(Beginning of Extracted text)
# Hand-raising baby rat?



## newratmommy (Sep 11, 2015)

Hi all! I'm new here, just joined yesterday. I posted this in the "Say Hello" board yesterday but that board doesn't appear to get quite as much traffic as this board so I thought I'd ask here as well. If cross-posting isn't allowed, I apologize (didn't see anything forbidding it in the site/forum rules).

Basically, I have no experience hand-raising baby rodents (I DO have experience hand-raising other mammals) and want to make sure I'm doing everything right for this little baby rat. I think she's a little over a week old (and I'm not even 100% sure she's a rat, to be honest - so opinions on that would be appreciated!).

I included pictures in my original post, but I've also included 2 additional pictures at the bottom of this post. One from the evening hubby brought her home (the one where she's in my hand) and one from this morning after her last feeding. Rat experts - does she look like she's developing? How old do ya'll think she is? She currently weighs between 8 and 9 grams. Oh and her name is Coleslaw (courtesy of my 3-year old) 

Here's the link to my original post. - http://www.ratforum.com/showthread....kish-old-baby-rat-Am-I-doing-everything-right

Thanks all!













,


----------



## raindear (Mar 3, 2015)

I found this thread that may help you:

http://www.ratforum.com/showthread....doing-everything-right&highlight=hand+raising

I recall that KMR, soy infant formula, or goat's milk can be used to feed a baby rat. You can mix the formula with ground lab blocks, or baby rice cereal. High protein foods like eggs can be fed when it starts eating solid foods, but I haven't done this so hopefully between that thread and answers you get here you will get the help you need.


----------



## newratmommy (Sep 11, 2015)

Haha, that's my original thread that I linked


----------



## animallover13 (Sep 11, 2015)

Hi I've never had baby rats before but I found this website on Raising Orphaned Rats or Mice I haven't read it though but I've read about other things by the same person


http://www.ratfanclub.org/orphans.html


----------



## Phantom (Apr 4, 2012)

This is my original thread from when I raised Toast:

http://www.ratforum.com/showthread.php?89313-My-little-feeder-baby.

Since Toast, I have also raised Crostini. He was about the same age as Toast when I got him. I did make one big change, and it did make a small difference. Instead of using kitten milk replacer I used infant soy formula with Crostini. It came in a powdered form, and it had a much longer shelf life. Crostini also enjoyed the soy formula more than the milk replacer. If you have any questions on how to raise your little guy, feel free to message me. =P


----------



## cookiebear<3 (Aug 2, 2013)

What are you using to give it formula? Aspiration is pretty common


----------



## Rat Daddy (Sep 25, 2011)

It looks a lot like a baby rat, but there are several native and imported species that tend to look alike as pups. Where did hubby get her? Most likely if she came from an industrial site or warehouse she's a rat, if he found her on a camping trip in the Ozarks, she might be something else.... If you are in a hot climate she might be a black rat, if your from a colder climate she's likely to be a brown rat. On the up side most rodent pups need about the same care.

And yes depending on the size she could be a mouse... it's hard to tell from the photos, but the square nose looks more like rat to me...
(End of Extracted text)
- [Explore the material]:
• A. Duplicate the part of the baby rat thread starting with "Since Toast, I" and going on through "(Aug 2, 2013)".
• B. Translate this sentence from the baby rat thread into Spanish: "Crostini also enjoyed the soy formula more than the milk replacer."
The lines that follow have nothing to do with the exercise.
(Beginning of Data extract)
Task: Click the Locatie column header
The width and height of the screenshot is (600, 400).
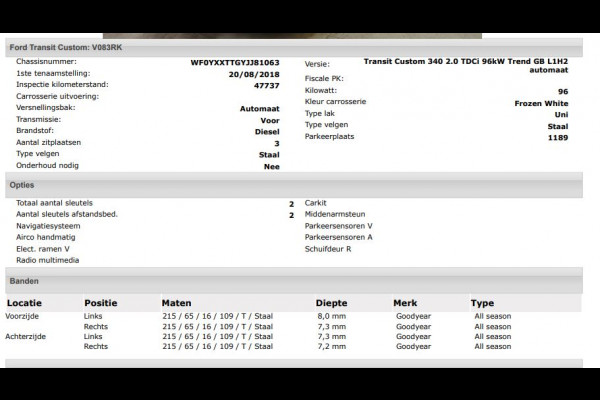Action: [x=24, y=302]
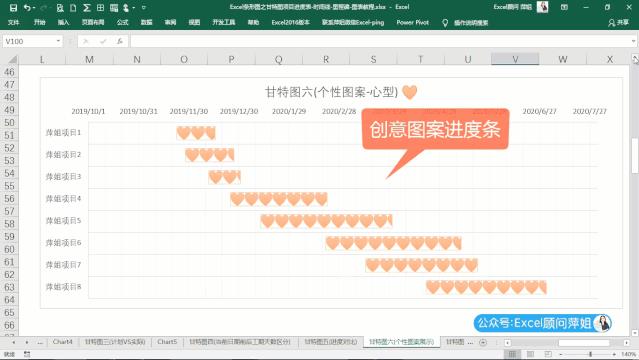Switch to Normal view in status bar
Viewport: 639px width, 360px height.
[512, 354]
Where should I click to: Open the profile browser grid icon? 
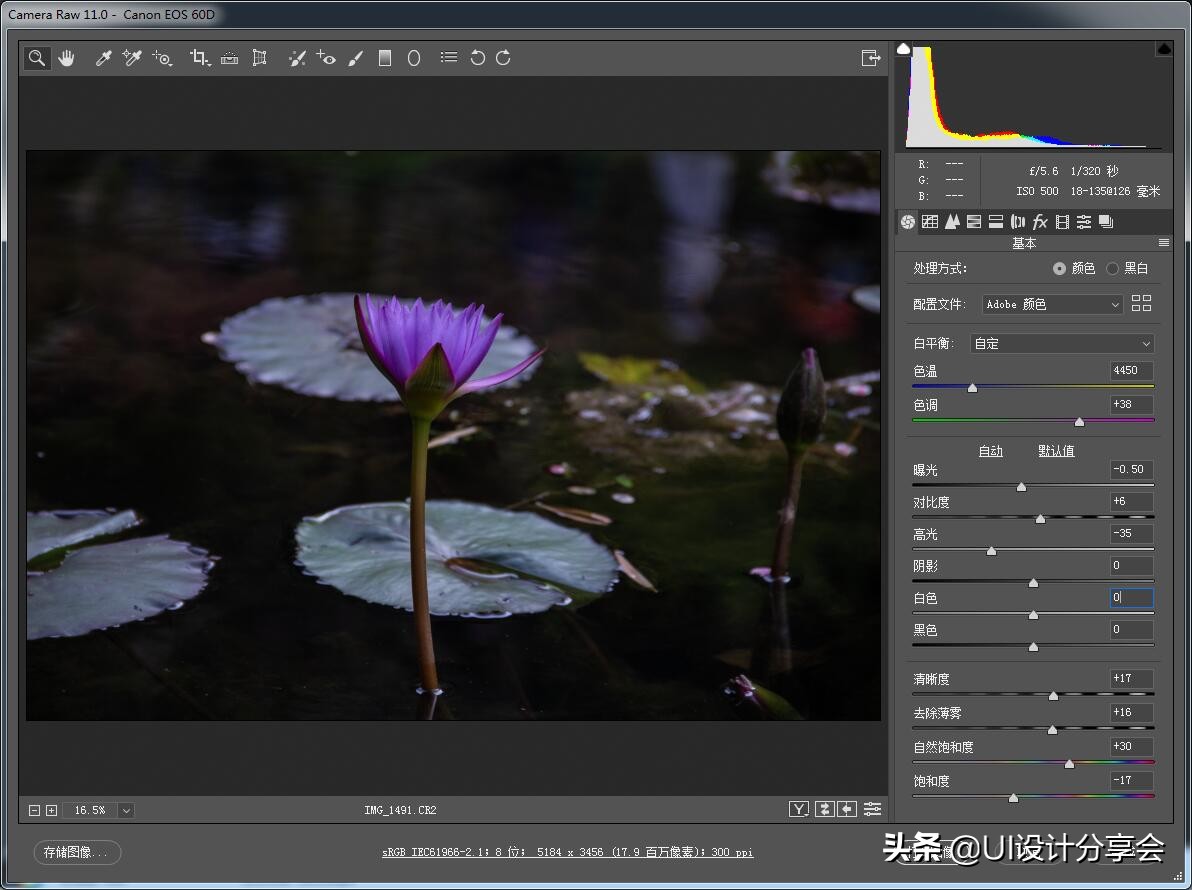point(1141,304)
(End of Data extract)
- [Response list]:
• A.
Since Toast, I have also raised Crostini. He was about the same age as Toast when I got him. I did make one big change, and it did make a small difference. Instead of using kitten milk replacer I used infant soy formula with Crostini. It came in a powdered form, and it had a much longer shelf life. Crostini also enjoyed the soy formula more than the milk replacer. If you have any questions on how to raise your little guy, feel free to message me. =P


----------



## cookiebear<3 (Aug 2, 2013)

• B. A Crostini también le gustó más la fórmula de soya que el sustituto de leche.